Long Beach, California about 1970. Cappy was sort of a rescue dog. He was a very special Belgian Tervuren (breed standard below) who was starving to death in a kennel a friend of mine owned. As the victim of a nasty divorce where both parties no longer wanted him he was so depressed he refused to eat. I took him in and he turned out to be an incredible dog. When I got him he was CDX and a champion in Canada and the USA with wins such as best of group at Westminster and best in show at Santa Monica. I got a handler to finish him in Mexico. He became a very happy fellow at stud for a number of years.

Belgian Tervuren

Belgian Tervuren Breed Standard
Herding Group

General Appearance
The first impression of the Belgian Tervuren is that of a well balanced medium size dog, elegant in appearance, standing squarely on all fours, with proud carriage of head and neck. He is strong, agile, well muscled, alert and full of life.
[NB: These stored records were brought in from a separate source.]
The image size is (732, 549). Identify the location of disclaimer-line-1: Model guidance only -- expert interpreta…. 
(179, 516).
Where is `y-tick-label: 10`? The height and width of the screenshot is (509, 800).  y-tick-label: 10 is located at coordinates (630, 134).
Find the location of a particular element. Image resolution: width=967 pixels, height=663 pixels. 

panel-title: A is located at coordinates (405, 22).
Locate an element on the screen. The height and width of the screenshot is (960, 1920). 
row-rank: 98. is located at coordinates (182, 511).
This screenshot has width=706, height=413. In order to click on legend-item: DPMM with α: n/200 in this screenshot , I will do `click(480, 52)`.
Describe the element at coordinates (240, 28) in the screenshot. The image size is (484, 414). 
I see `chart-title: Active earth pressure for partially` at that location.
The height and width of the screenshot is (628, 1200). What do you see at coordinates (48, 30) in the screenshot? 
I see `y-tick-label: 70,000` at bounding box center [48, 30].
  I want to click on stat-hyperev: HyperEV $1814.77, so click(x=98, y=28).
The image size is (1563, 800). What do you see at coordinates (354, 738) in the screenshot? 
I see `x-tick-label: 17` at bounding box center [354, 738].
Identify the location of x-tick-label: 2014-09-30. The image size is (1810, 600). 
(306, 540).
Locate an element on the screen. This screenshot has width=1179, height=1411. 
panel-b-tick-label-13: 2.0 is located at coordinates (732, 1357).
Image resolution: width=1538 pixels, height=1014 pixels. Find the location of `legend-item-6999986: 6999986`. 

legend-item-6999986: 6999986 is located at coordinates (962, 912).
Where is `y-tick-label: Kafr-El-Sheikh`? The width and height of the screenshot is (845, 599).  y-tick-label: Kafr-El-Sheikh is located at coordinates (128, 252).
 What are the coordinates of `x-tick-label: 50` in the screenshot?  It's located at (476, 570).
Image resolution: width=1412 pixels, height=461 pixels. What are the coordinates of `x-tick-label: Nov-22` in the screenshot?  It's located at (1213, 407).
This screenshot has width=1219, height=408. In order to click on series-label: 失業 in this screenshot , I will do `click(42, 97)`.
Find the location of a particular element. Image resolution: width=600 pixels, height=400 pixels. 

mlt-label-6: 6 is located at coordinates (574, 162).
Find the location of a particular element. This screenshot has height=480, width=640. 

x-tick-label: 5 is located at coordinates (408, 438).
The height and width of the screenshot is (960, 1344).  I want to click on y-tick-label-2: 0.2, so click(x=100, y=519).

He gives the impression of depth and solidity without bulkiness. The male should appear unquestionably masculine; the female should have a distinctly feminine look and be judged equally with the male. The Belgian Tervuren is a natural dog and there is no need for excessive posing in the show ring.

The Belgian Tervuren reflects the qualities of intelligence, courage, alertness and devotion to master. In addition to his inherent ability as a herding dog, he protects his master's person and property without being overtly aggressive. He is watchful, attentive, and usually in motion when not under command.

My most recent dog before Fresita was Laika. Another, sort of, rescue dog. Laika was a pure-bred rottweiler that my ex-girlfriend's son wanted when he was about 15. Over my objections, his mother let him get her and then a couple of years later, long after Beverly and I were no longer a couple, they asked me to take her. After a little obedience work she was fine, the dog that is, not Beverly. Eventually I gave Laika to a friend that already had a rottweiler and lived at the beach. The woman in the picture is another ex-girlfriend, Shirley. Thank goodness I have Fresita and no more girlfriends. I am still very close friends with Beverly and Shirley but now my life is, as the say in Spanish, "tranquilo".